Not only was I intent on continuing the
line of William Foster Hayeses, but you’ve got to remember all those times
I stood at the side of the stage in Carousel and thrilled to those
words Billy Bigelow sings in his “Soliloquy:”
“My boy Bill, I will see
that he’s named after me, I will!
My boy Bill, he’ll be tall and as
tough as a tree, will Bill!”
Billy was another of my dreams come true.
Though we really named him after the three previous William Foster Hayeses,
Carousel
just added a little gold dust to his star.
Now having two children to care for, Mary
and I looked for a small house we could buy.

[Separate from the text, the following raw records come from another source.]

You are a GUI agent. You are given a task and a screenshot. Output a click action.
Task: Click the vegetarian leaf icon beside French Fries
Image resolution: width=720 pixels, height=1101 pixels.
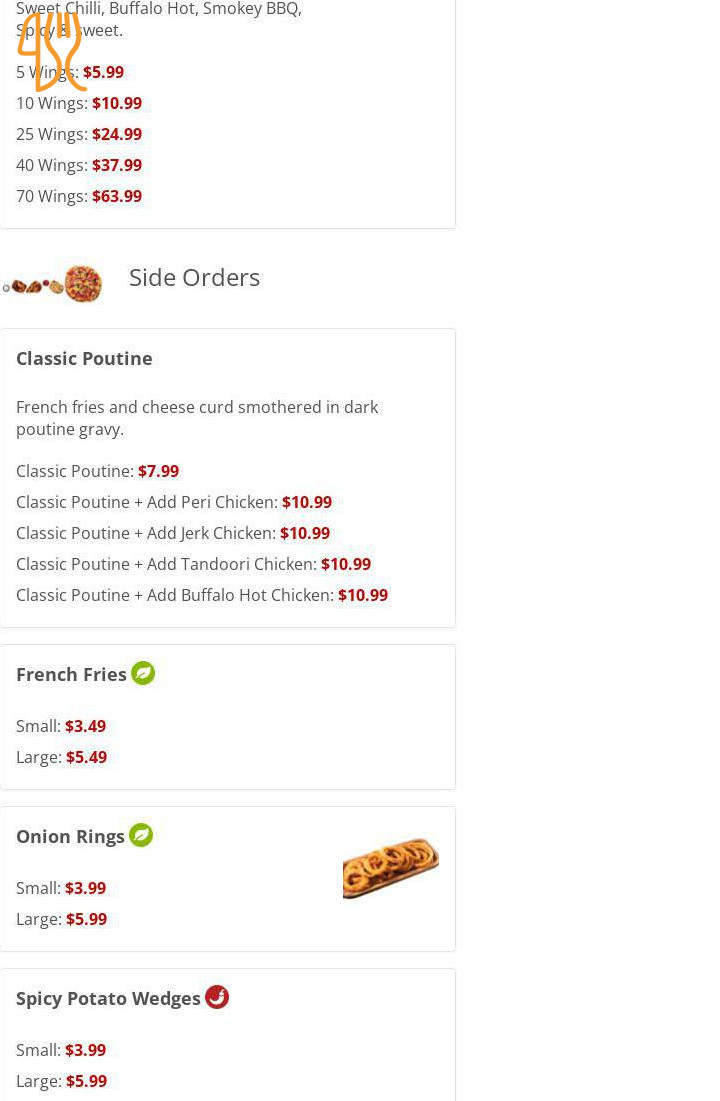click(143, 674)
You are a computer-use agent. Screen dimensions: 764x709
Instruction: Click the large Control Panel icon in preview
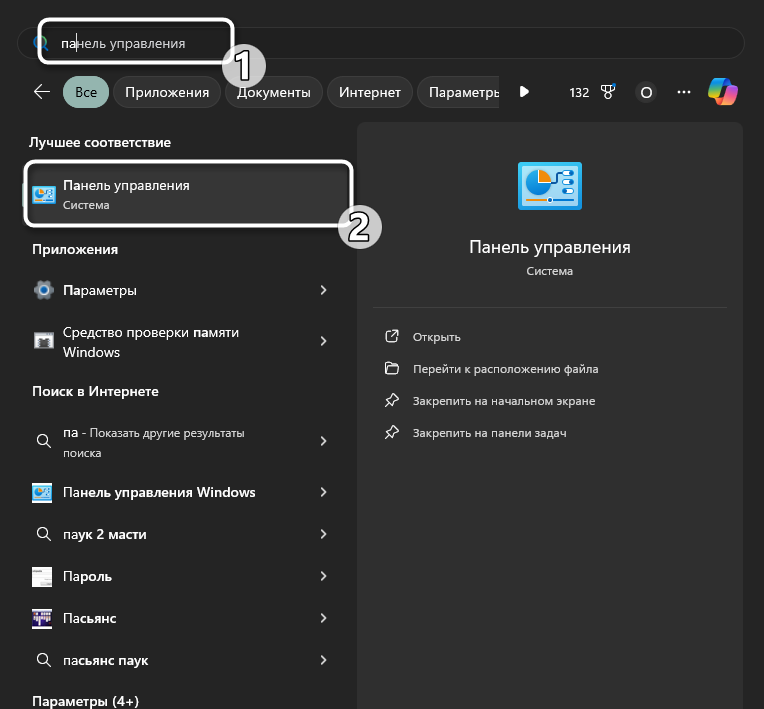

We found one in Jackson
Heights, Queens, on Long Island (price: $9,500), and moved from our furnished
“railroad apartment” on Washington Square in Manhattan. As a “new
baby” gift, Chic Johnson presented us with a prop from Hellzapoppin,
an oversized white wicker perambulator/crib which had been used in a sketch
where a bratty baby was played by Andy Ratousheff, one of the little people.

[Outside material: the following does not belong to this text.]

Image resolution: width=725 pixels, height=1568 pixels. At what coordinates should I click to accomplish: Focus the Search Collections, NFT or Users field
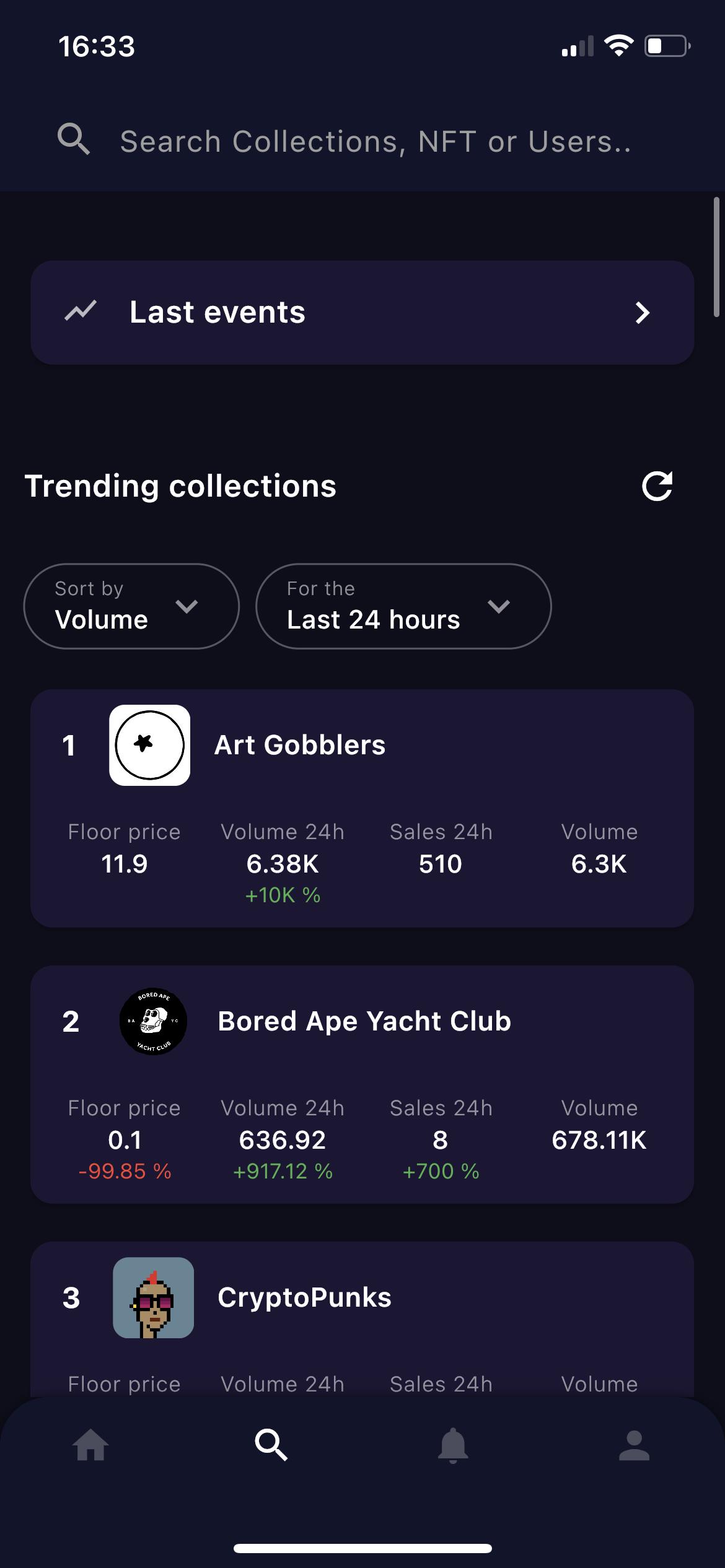(x=376, y=141)
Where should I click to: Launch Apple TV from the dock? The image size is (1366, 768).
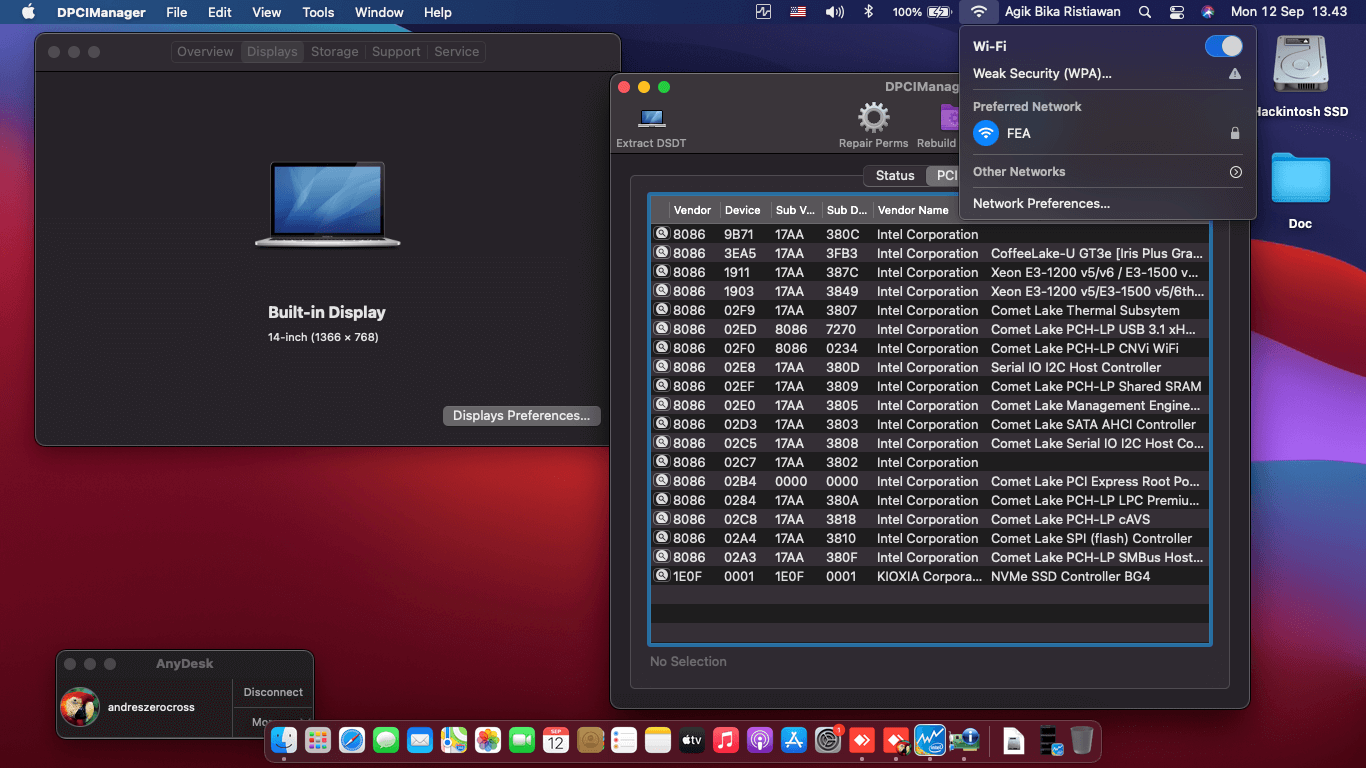pos(692,740)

So at least Billy had a place to sleep.
JACKSON HEIGHTS (1949-1951)
Having borrowed the down-payment from
my dad and Mary’s dad (Harley Hobbs), we now were the proud owners of a
six-room two-story attached house. But our furniture, collected in
Indiana and Illinois over the past two and a half years was sparse.
When it arrived we spread it around the house: sofa, easy chair and upright
piano in the living room, dining table and four chairs in the dining room,
the one chest of drawers in our bedroom, and the baby-bed in Carrie’s room.
For weeks Mary and I slept on the floor.
We scrounged the neighborhood for orange
crates. Those things saved our hides. All the rest of our furniture
was orange crates. We used them for book cases, music cases, kitchen
pantry, shelves for dishes, diaper-holders, night (bedside) tables, dressers
for Carrie and Billy, writing table, etc.
To get to work I walked six blocks, took
a bus and then rode the subway into Manhattan. That commuting time
may have been a drag for most people, but it was really when I memorized
my songs and lines. Mary, of course, had all the challenges of being
a new parent and housewife. We were several blocks from the grocery
store, so she wrestled the HUGE crib down the front steps, put Billy and
Carrie both in the crib and push-pulled it downhill to the store.
After making her few purchases, she put the groceries in the crib along
with the babies and grunted her way back up to the house. Wedge the
wheels, carry the babies up one at a time, then the groceries, and finally
muscle that HUGE prop/crib back up the steps.
Our next-door neighbor was a man who made
fir coats. At home. And he worked hard! All day and much
of the night you could hear his sewing machine chugging away: arrrrrrrrrrrarrrrrrrrrrarrrrrrr,
arrrrrrrarrrrrrrrrarrrrrrrrr. But the area was a bedroom community
for working people, not much of a neighborhood. In the year and a
half we lived there we didn’t get to know people. Outside of the
two infants, Mary was alone all day all week. I at least came in
contact with the other Olsen and Johnson cast members.